In the SMASS classification, Letaba is a carbonaceous C-type asteroid.

=== Rotation period ===

Several rotational lightcurves of Letaba have been obtained from photometric observations since 2002. The best-rated lightcurve was measured by the Spanish amateur astronomer group OBAS in July 2016. It gave a longer-than average rotation period of 32.74 hours with a brightness variation of 0.28 magnitude (U=3). It might be a tumbler due to the lightcurve's inconsistent slope segments (T?).
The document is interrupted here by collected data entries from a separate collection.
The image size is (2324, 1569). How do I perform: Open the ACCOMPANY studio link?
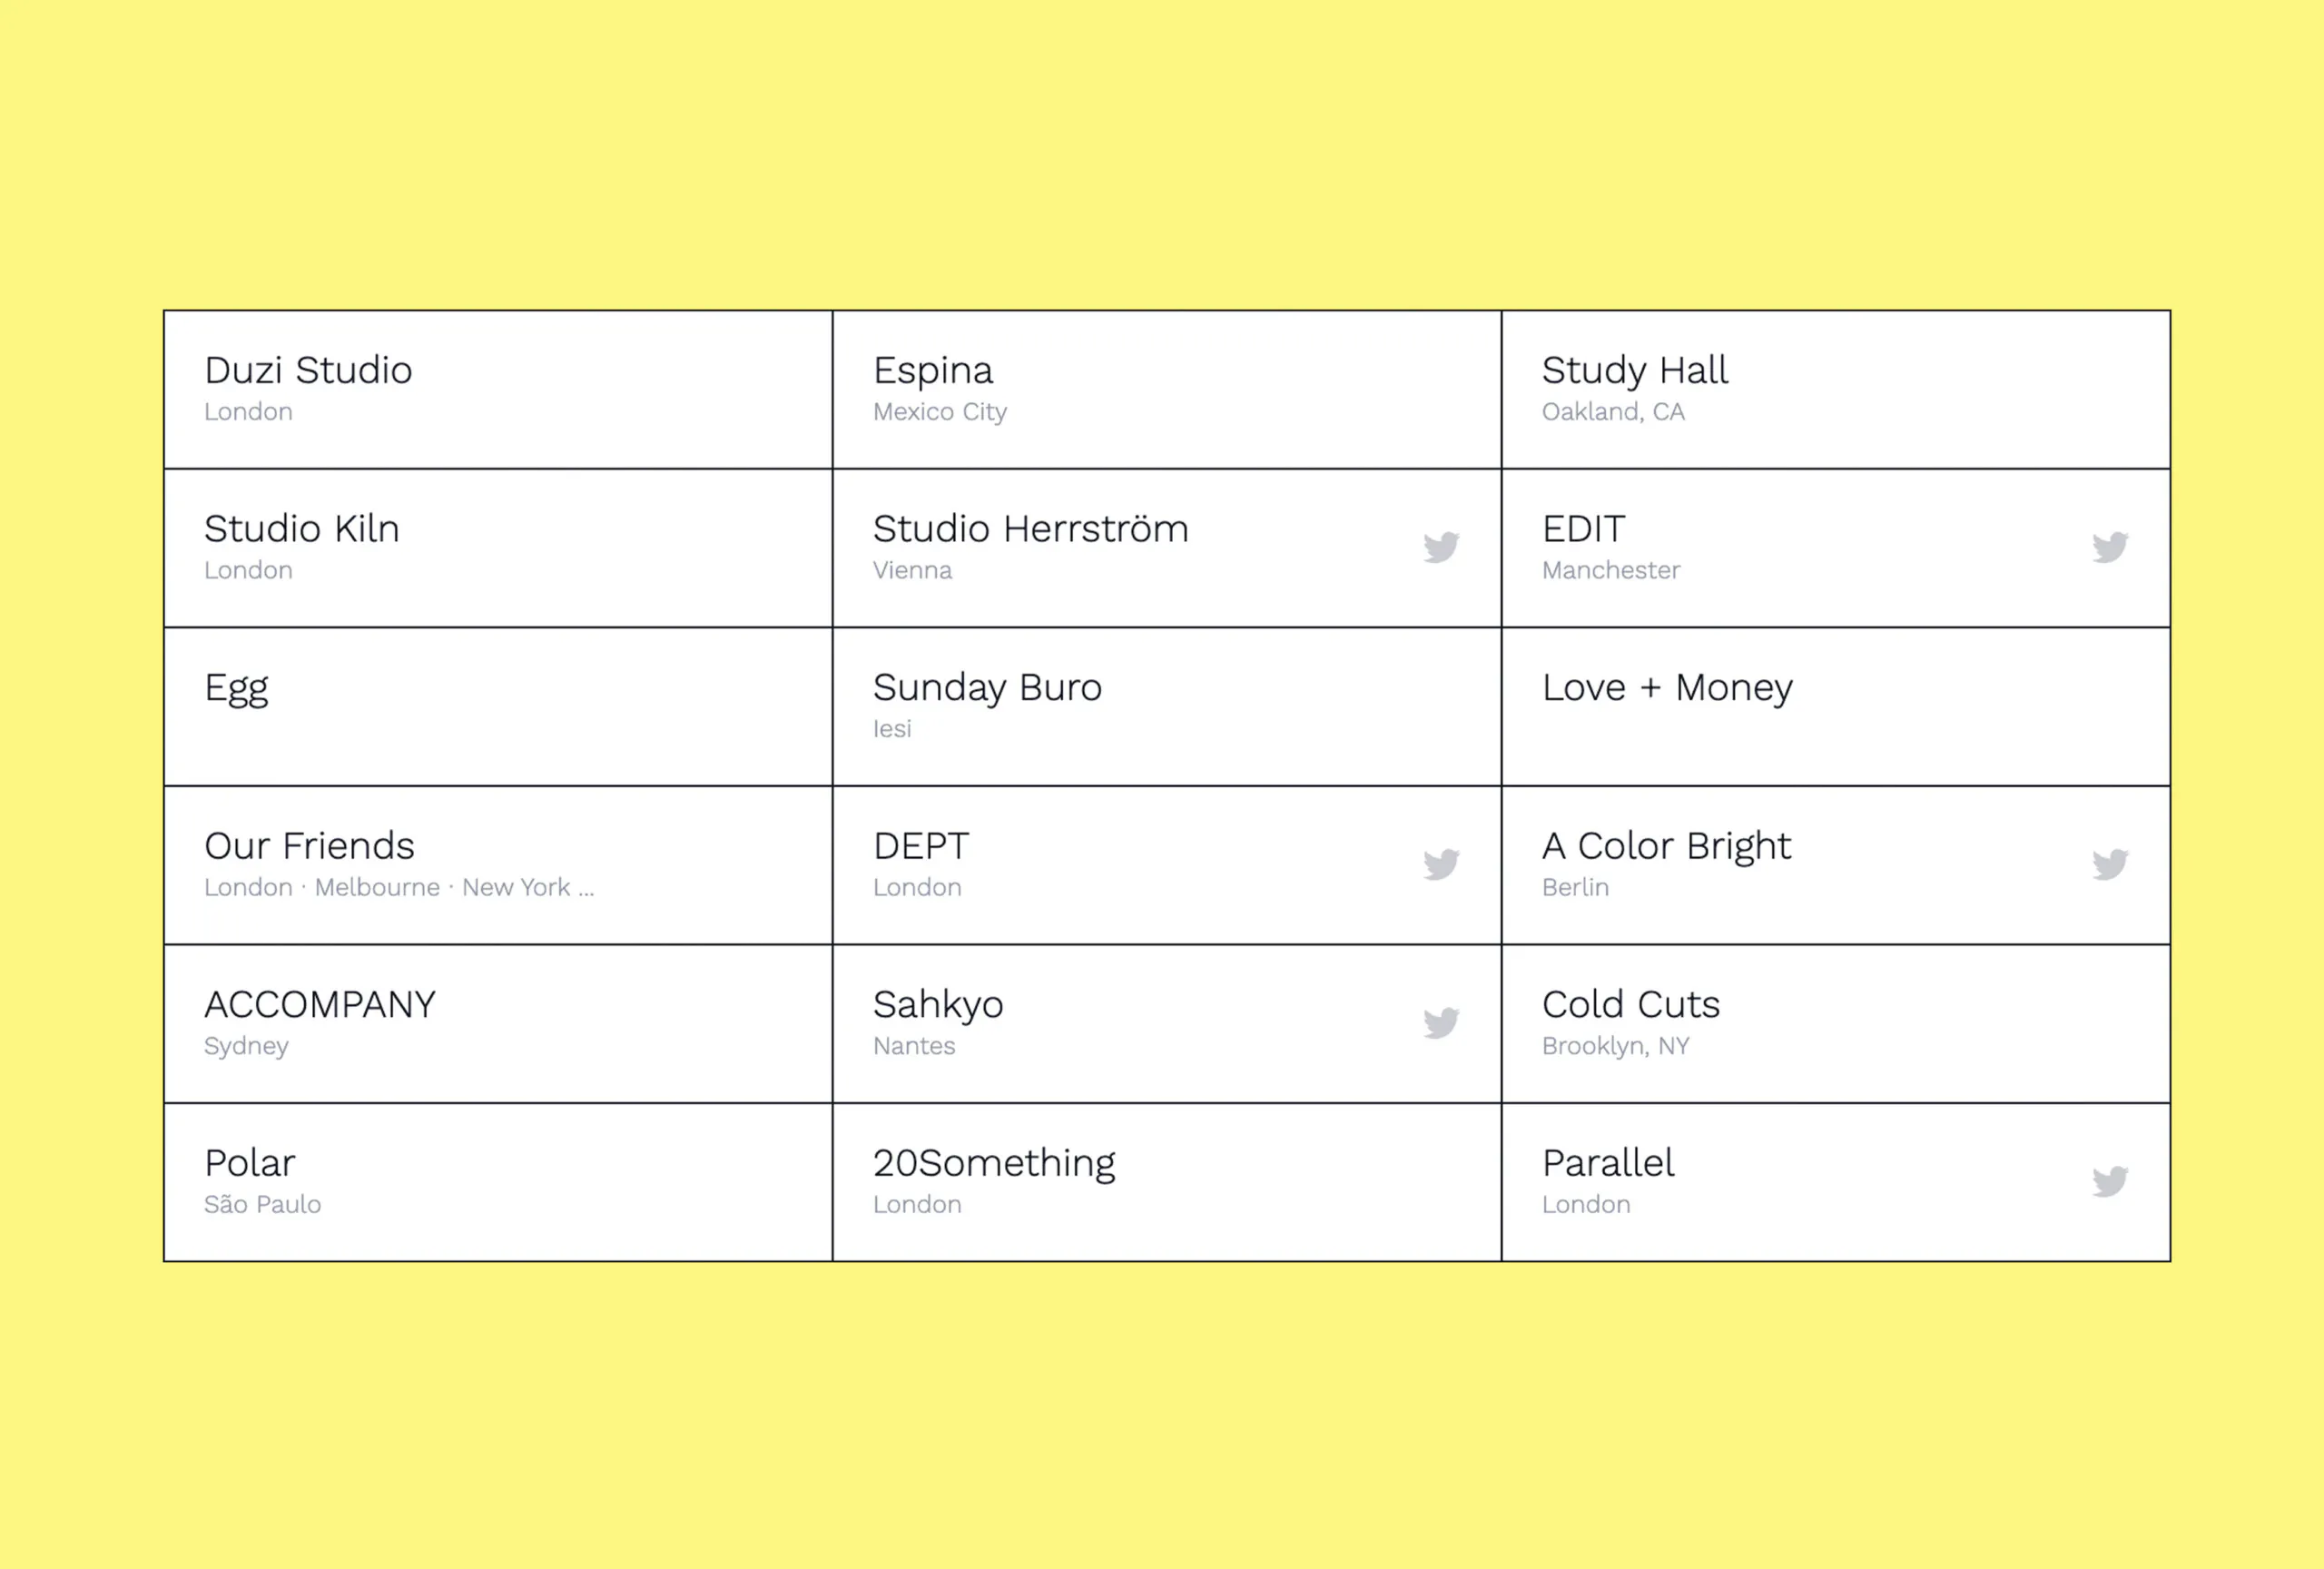pos(320,1004)
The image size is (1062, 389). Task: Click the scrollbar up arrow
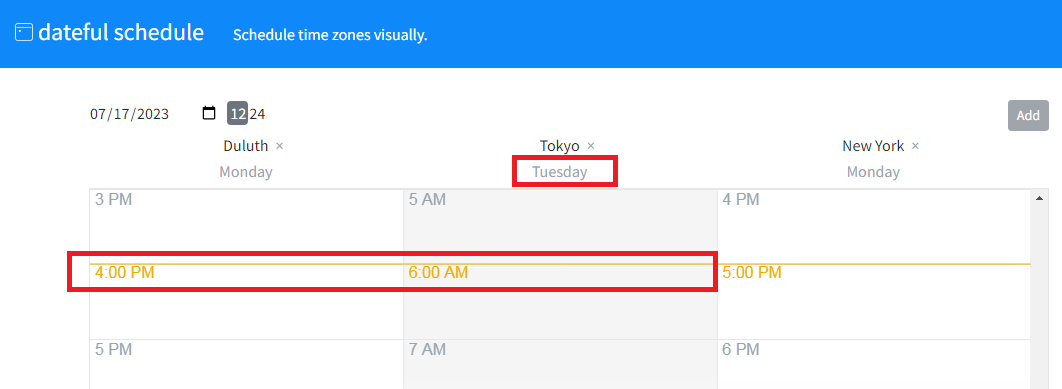point(1039,198)
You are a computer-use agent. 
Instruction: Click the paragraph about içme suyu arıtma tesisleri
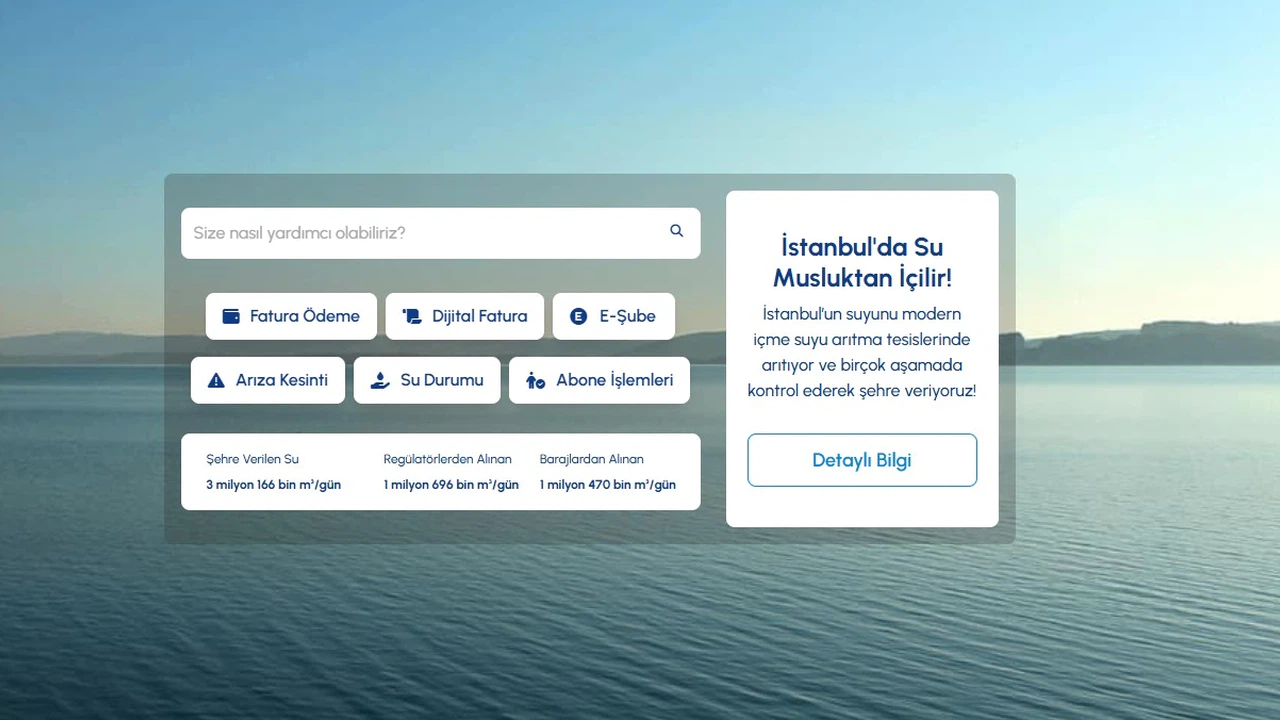point(862,352)
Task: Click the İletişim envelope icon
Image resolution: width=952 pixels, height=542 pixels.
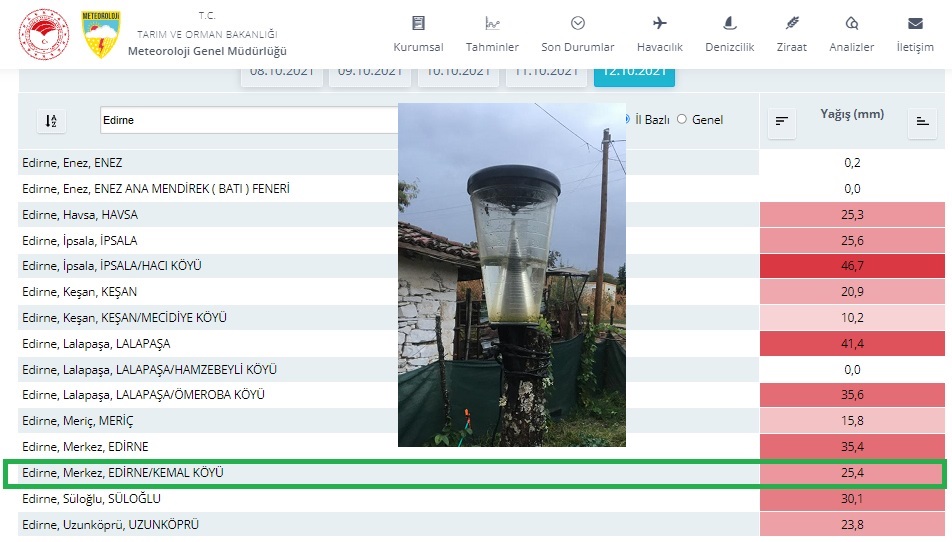Action: (x=915, y=23)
Based on its current diameter estimate, Letaba would be the second-largest tumbler just behind the Hildian asteroid 1512 Oulu (see List of tumblers).

=== Diameter and albedo ===

According to the surveys carried out by the Infrared Astronomical Satellite IRAS, the Japanese Akari satellite and the NEOWISE mission of NASA's Wide-field Infrared Survey Explorer, Letaba measures between 66.040 and 74.74 kilometers in diameter and its surface has an albedo between 0.0407 and 0.093.

The Collaborative Asteroid Lightcurve Link derives an albedo of 0.0462 and a diameter of 74.35 kilometers based on an absolute magnitude of 9.6.

== Naming ==

This minor planet was named after the Letaba River, located in eastern South Africa. The official naming citation was mentioned in The Names of the Minor Planets by Paul Herget in 1955 (H 116).